« aussi simple qu’une phrase musicale... »

Mardi 7 décembre 2004. Les mardis se précipitent les uns dans les autres. Ils forment maintenant un territoire de rencontres, de lecture et d’écriture dans lequel un train circule continuellement entre Paris-Est et Charleville-Mézières vers l’école de la rue de Béthune. Coteau avec chemin blanc, canal avec péniches, vieux pont avec cyclistes, vignobles, jardins ouvriers, les entrepôts annoncent les villes, LEBRUN annonce Epernay d’où il y a des correspondances pour Châlon-en-Champagne et Saint-Dizier, MERCIER annonce Reims, les collines annoncent des tunnels, le matin je n’ai jamais vu un voyageur descendre à Amagne-Lucquy, le soir ils sont nombreux.

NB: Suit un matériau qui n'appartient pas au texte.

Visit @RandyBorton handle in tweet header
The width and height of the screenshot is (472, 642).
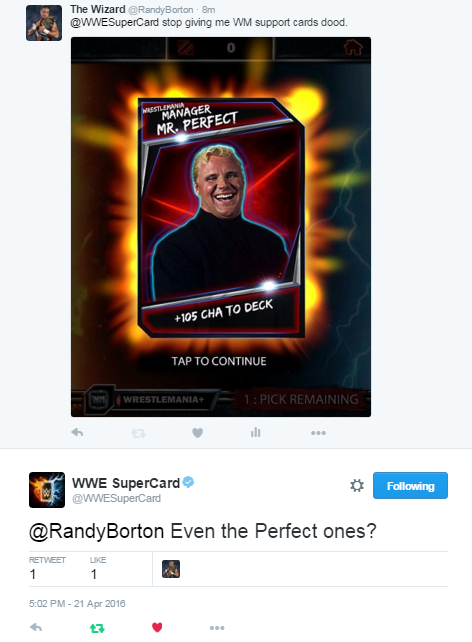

A partir de la liste de Juliette (voir mardi 30 novembre), chacun a constitué sa liste propre en lui donnant un titre qui rassemble les mots choisis. Yamina a dressé celle des « Mots qui commencent par la lettre F » : froides - feuilles - faune - fleurs - fantôme. Il y a également ces listes : Les moyens de transport, Ce qu’on entend, Ce qu’on sent, La nature, Ce qu’on achète, Noël.
Puis chacun crée une liste de son choix avec un titre à partir des textes de Rimbaud. Il y a : Le décès, Les ténèbres, Amours, Le corps.
Latifa a dressé une liste de villes : Charleville - Sarrebrück - Paris - Sedan - Douai - Cumay - Vireux - Civet - Charleroi - Bruxelles - Arras - Malines - Ostende - Londres, la lettre majuscule initiale de chaque ville est calligraphiée avec des spirales et des enroulements de rubans ou d’escargots.

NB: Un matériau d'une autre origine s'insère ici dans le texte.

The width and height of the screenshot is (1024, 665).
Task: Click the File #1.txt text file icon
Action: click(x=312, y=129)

Lecture à voix haute de « Enfance III » des Illuminations et écriture de textes avec ces consignes : un titre de lieu et des phrases commençant par « il y a ». Peur ou timidité ont disparu, tout le monde écrit, tout le monde lira ce qu’il aura écrit.
Rabea a écrit :

Marseille
Il y a la plage
Il y a le vieux port
Il y a le vélodrome
Il y a des boulistes
Il y a beaucoup d’étrangers

Oumouch a écrit :

Au dos
Il y a un arbre, il est brisé
Il y a une feuille jeune qui tombe
Il y a un petit chat qui pleure
Il y a un automne où je reste

Au texte de Delphine, j’ajoute quelques s oubliés de la règle du pluriel. Ah, me dit-elle, les s et moi c’est toute une histoire. Je lui propose de raconter cette histoire. La voici :

Les s et moi

Je vais vous dire que les s et moi ça fait deux car à chaque fois que j’écris un texte, j’oublie les s quand c’est au pluriel. Je dis souvent que « tu » n’oublie jamais son chien s. On me le disait beaucoup quand j’étais à l’école. Mais la preuve c’est que je la fais souvent (cette faute). Donc j’oublie mon chien s.

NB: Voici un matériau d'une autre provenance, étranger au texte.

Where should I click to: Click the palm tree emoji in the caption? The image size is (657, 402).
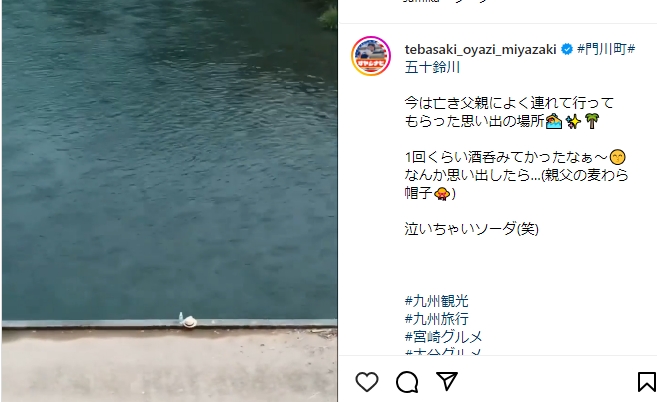(592, 121)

L’atelier d’écriture peut aider à donner les moyens de la formulation. La liste des Mots commençant par la lettre F et le « tu » désigné entre guillemets du texte de Delphine expriment en effet une conscience implicite de la langue très forte mais qui ne sait pas ou peine à se formuler, pour des raisons linguistiques dans le cas de Yamina, de manque de confiance en soi dans le cas de Delphine. Jessica et Laetitia me demandent, après chaque texte qu’elles ont écrit, si « c’est bon ». J’explique, à tous, que les textes s’ajoutent les uns aux autres, que personne ici ne participe à une compétition, que personne ici n’attend d’eux aucun résultat qu’on pourrait qualifier de « bon » ou de « mauvais ». Mais il n’est pas si facile de cerner à quoi ont trait le « bon » ou le « pas bon » convoqués, de quelle histoire aux assises inquiètes et fragiles ils s’élèvent. Avant même « les moyens de formuler », l’atelier d’écriture peut sans doute aider à ce que chacun parvienne à approcher du lieu où, à l’intérieur de soi, mots et phrases se formulent, en approcher, le reconnaître, et savoir y retourner quand ce sera nécessaire. Je retrouve ici, je le vois, les mots mêmes de Rimbaud : « trouver le lieu et la formule ».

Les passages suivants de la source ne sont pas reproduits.